元気あげます!
袋の中には小さな箱が入っていて、開けてみると、小さいながらも上品で質のいいことがわかるダイヤの指輪が入っていました。

「かわいい・・・。これって。」

同封されていたメッセージを慌てて開いてみると、


『ごめん、大事なときに側にいられなくて。
そのかわり、近いうちにフランスに行くからこの指輪をして待っていておくれ。
ひかるのことだからゴージャスなのはずっと肌身離さずしてくれないと思ったから、かわいい婚約指輪を送っておきます。

はずしたら死刑だからなっ!
移動中、くれぐれも気をつけてな。

千裕 』



千裕は結局、見送りに来ることもなく、ひかるは琴美と琴美の執事、そして皆川とともにパリの琴美の屋敷へ行くことになりました。
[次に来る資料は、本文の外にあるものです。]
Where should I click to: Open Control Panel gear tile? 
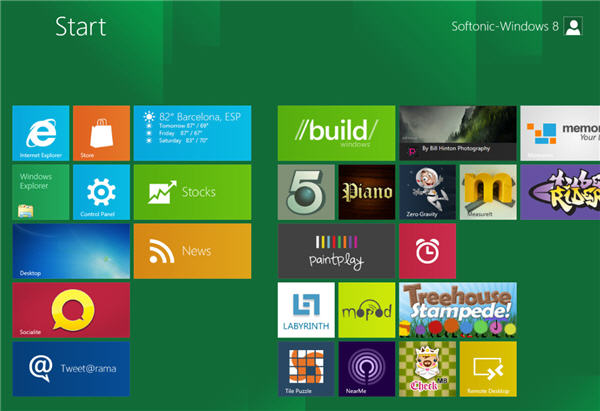click(101, 192)
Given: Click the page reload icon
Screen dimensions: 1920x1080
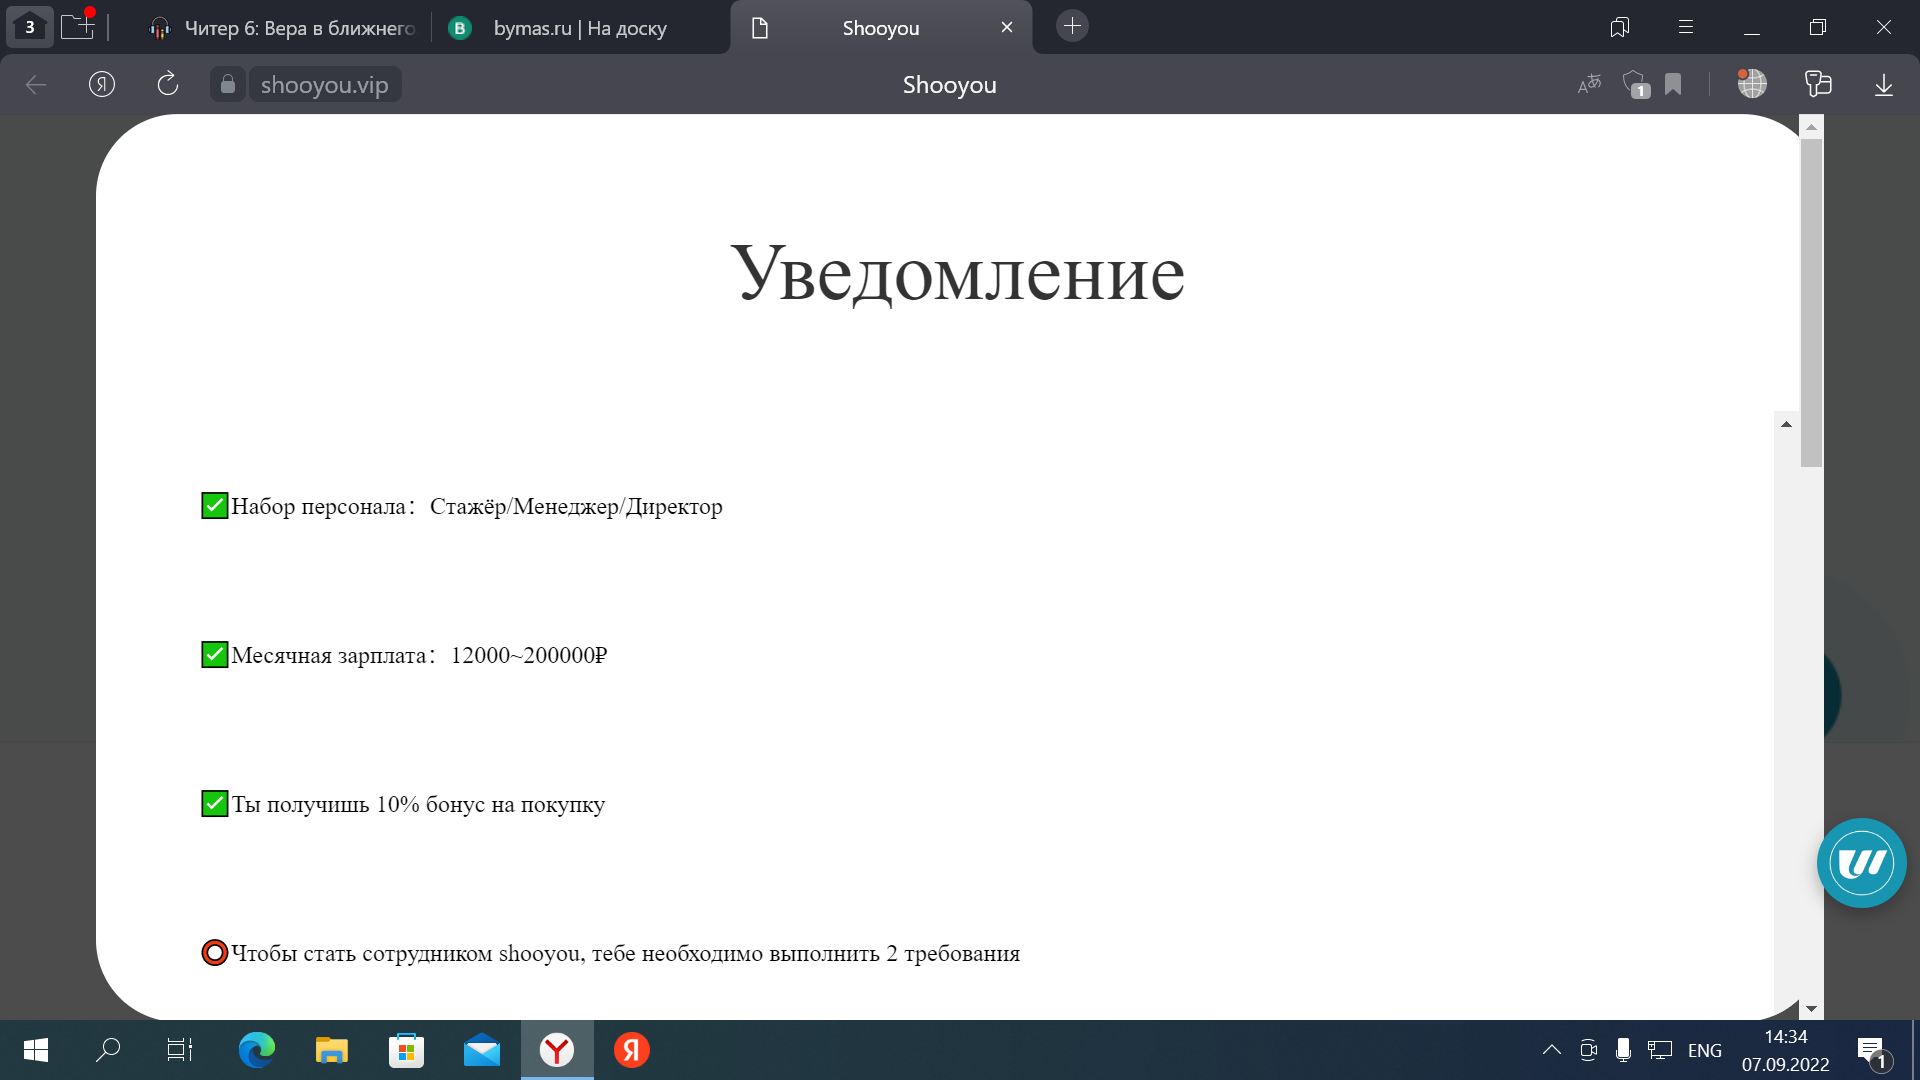Looking at the screenshot, I should pos(168,84).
「ひかるちゃん、いえ、ひかる様のお世話をさせていただくことになりました。
よろしくお願いいたします。」



「皆川さんって、フランス語もお上手だったんですねぇ。すごい。
あ、ご家族の皆さんは大丈夫なんですか?」


「あ、気にかけていただいてありがとうございます。
それはもう、琴美様や千裕様によくしていただきましたから、こうやってバリバリ働けるんですよ。
ひかる様がパリの生活に慣れるまで緊張が少ない方がいいだろうからって、高田室長からたくさん任務を仰せつかっています。」


ひかるの表情が少し柔らかくなりました。
日常の語学もつめこみで習ってきたとはいえ、実践するのは初めてなので、緊張の度合いもとてつもなく大きかったのです。



琴美が大丈夫だと何度言ってくれても、飛行機内での機内食もほとんど喉を通らず、非常用だと幸恵がこっそり作ってくれた小さなおにぎりだけを何とか口に押し込んで、ミネラルウォーターで流し込むのがやっとでした。


緊張の糸もそろそろもう持たない・・・とひかるの疲労がピークに達する頃、やっとパリ郊外の琴美の屋敷へと到着しました。



玄関に入ると、琴美の執事やメイドたちが荷物をそれぞれの部屋へと運んでいきました。

ひかるは、屋敷内の中庭に新しく建築された2LDKの家に案内されました。